▸ **TASK REQUIREMENTS**
**a)** In the post about Chris Matthews and education, whose convention coverage is he described as speaking during?
**b)** List every person or group that Matthews mentions in his quoted remarks at the end of the post about Chris Matthews and education.
**c)** Pick up the post about Chris Matthews and education from where it stops and write the next paragraph.

▸ **EXTRACT**
————————
More Chris Matthews Foolishness On Education

Last night,  Chris "Tweety" Matthews (it's what his staff calls him) made a series of riduculous statements about education during MSNBC's coverage of the Republican convention. Here's the video (it's not embeddable, so I can show it here). I urge you to watch the entire thing, because - despite Matthews's embarrassing performance - I actually find it highly encouraging.

But before I say why, let me finish debunking Matthews. I've already dealt with his cluelessness about our educational standing in the world and its relationship to poverty. Bashing America's schools and students - and, yes, that's exactly what this is - is a favored trope of ignorant pundits; however, what they really love is beating down on unions:
How we deal with the teachers union is a problem - especially a problem for the Democratic party. I live in Washington, D.C., I have to say: Randi Weingarten has not done a good job for our city. We have got a mayor who is got [?] a good mayor, we lost the best superintendent we ever had of education, and I think the school teachers have to explain that.
————————
▸ **INFORMATION SHOWN**
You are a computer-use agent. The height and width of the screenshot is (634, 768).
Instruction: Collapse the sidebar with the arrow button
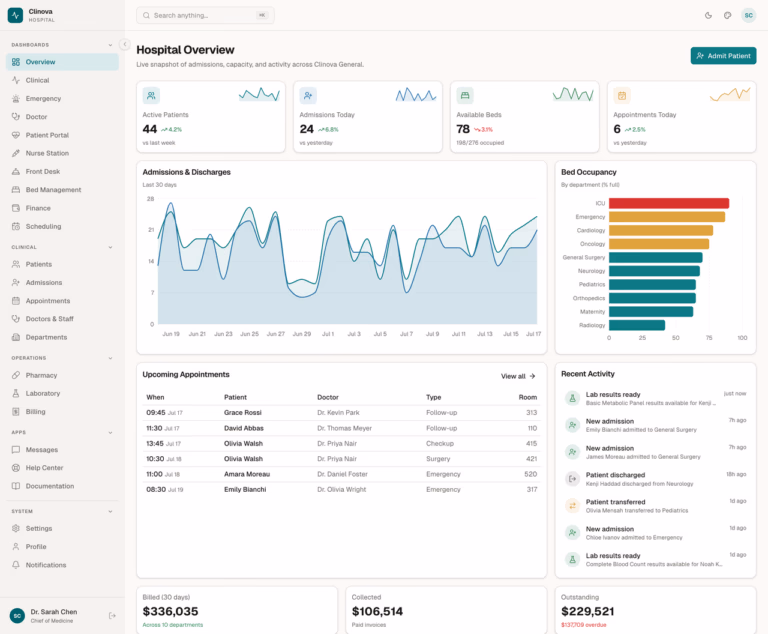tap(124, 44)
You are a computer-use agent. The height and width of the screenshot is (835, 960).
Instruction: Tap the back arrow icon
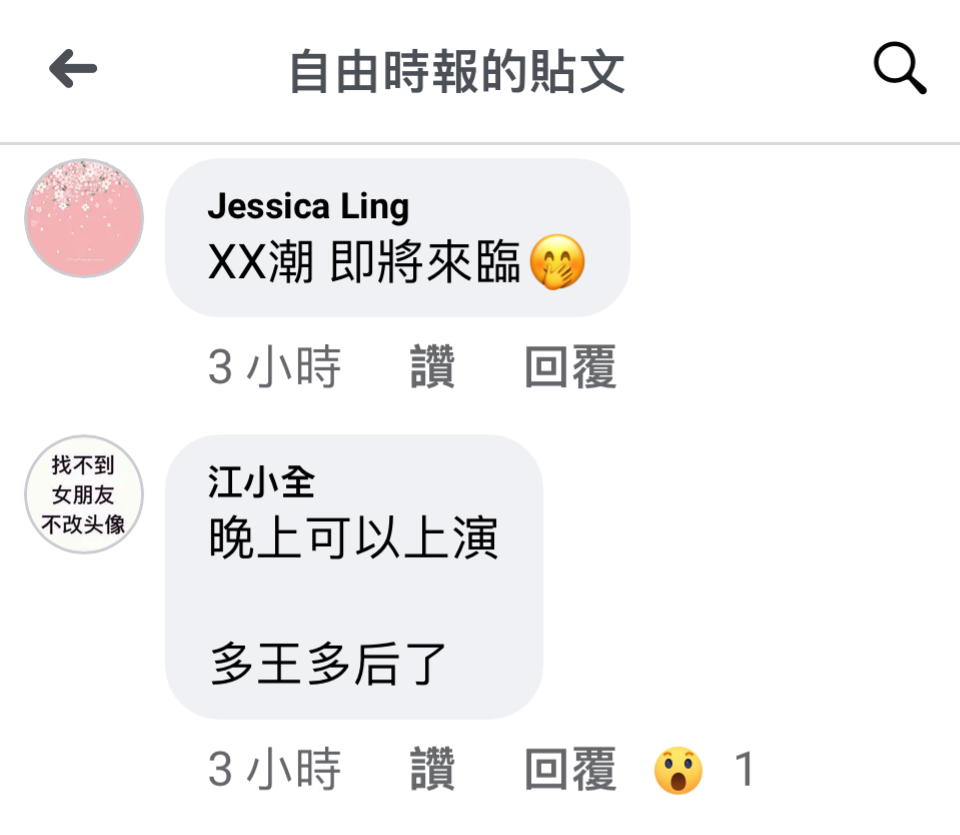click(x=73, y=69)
————————
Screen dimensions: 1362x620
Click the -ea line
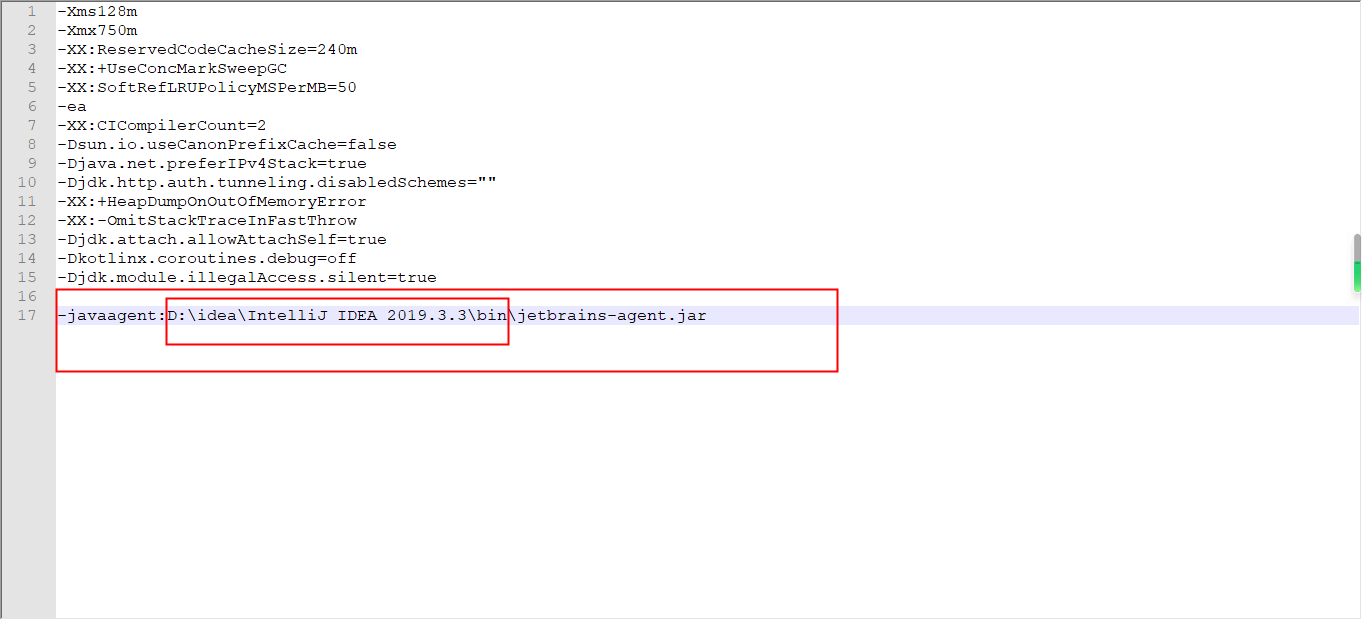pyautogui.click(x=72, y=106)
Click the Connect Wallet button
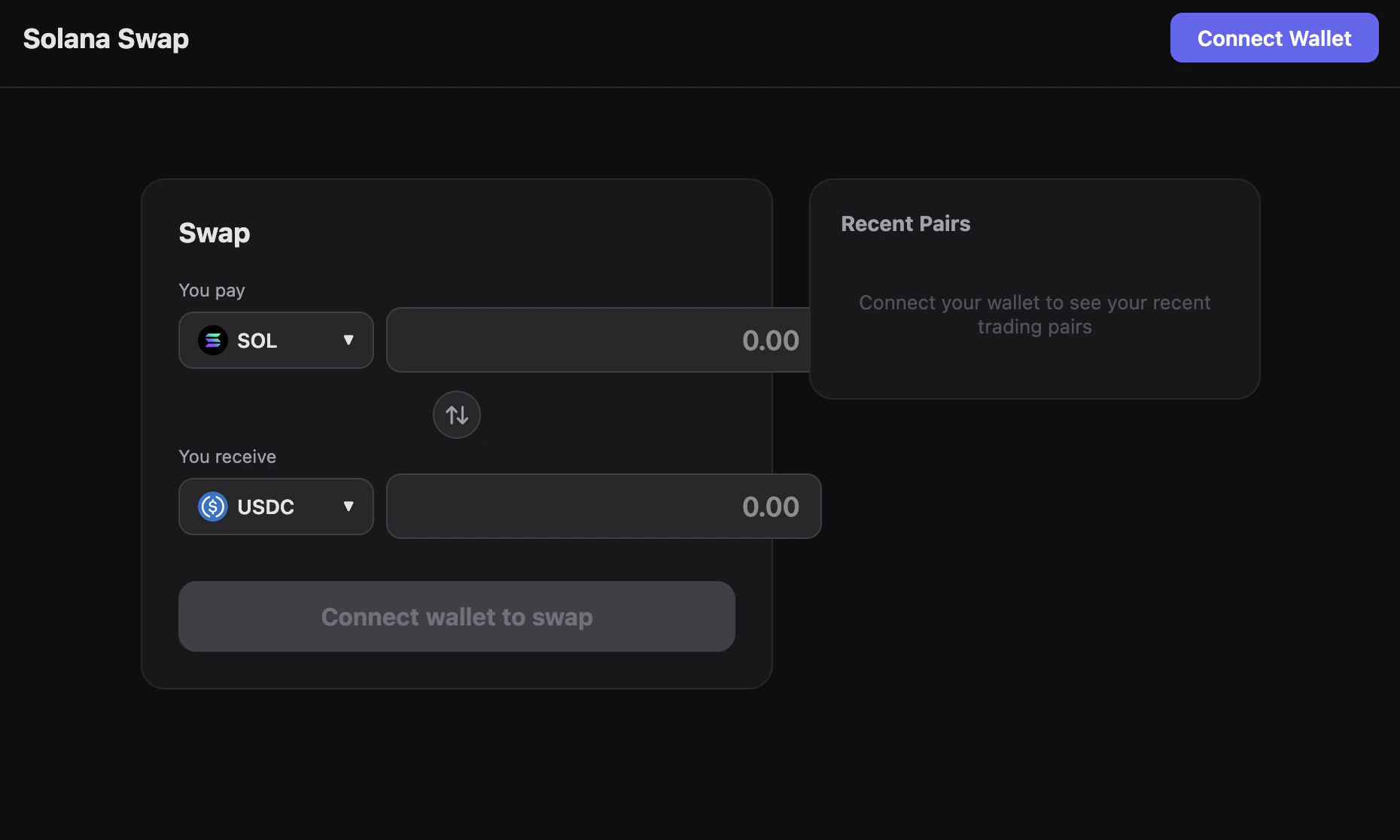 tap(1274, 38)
————————
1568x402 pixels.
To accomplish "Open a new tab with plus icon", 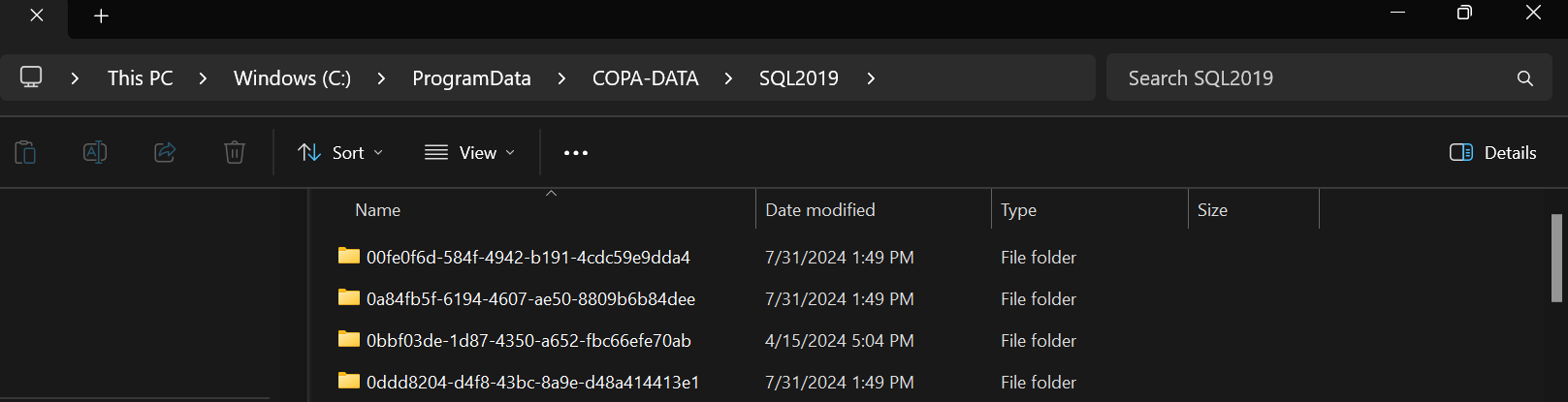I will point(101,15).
————————
▸ **ANSWERS FOR THIS EXERCISE**
**a)** MSNBC's coverage of the Republican convention.

**b)** The teachers union, the Democratic party, Randi Weingarten, the mayor, the superintendent of education, and the school teachers.

**c)**
How does one man pack so much illogic and ignorance into such a short statement?

Michelle Rhee was, of course, the superintendent Matthews was talking about. As Matt DiCarlo points out, Rhee's claims that her performance bonuses helped raise student achievement are contradicted by the fact that test score gains following the implementation of the bonuses were mostly flat.

Rhee has claimed many times that it is important to close the "achievement gap," but it actually widened during her tenure in Washington. And any gains in test scores are highly suspect anyway, as the district has been embroiled in a cheating scandal that hasn't been properly investigated.

None of that matters to pundits like Matthews. Rhee may be a phony and her group, StudentFirst, may be an astroturfering front for the corporate takeover of education. But that doesn't matter: she's a celebrity - like Chris!


It's how these people view the world; it's how they judge credibility. Screw actual performance; all you need is to do is get yourself on the cover of the right magazine, and you can count on Chris Matthews believing any fool thing that comes out of your yap.

Now, why would I be encouraged by all this? It's because of what happened next: Ed Schultz, Al Sharpton, and Chris Hayes managed to rebut Matthews with a series of arguments that come directly from the education blogosphere. Someone is listening to us.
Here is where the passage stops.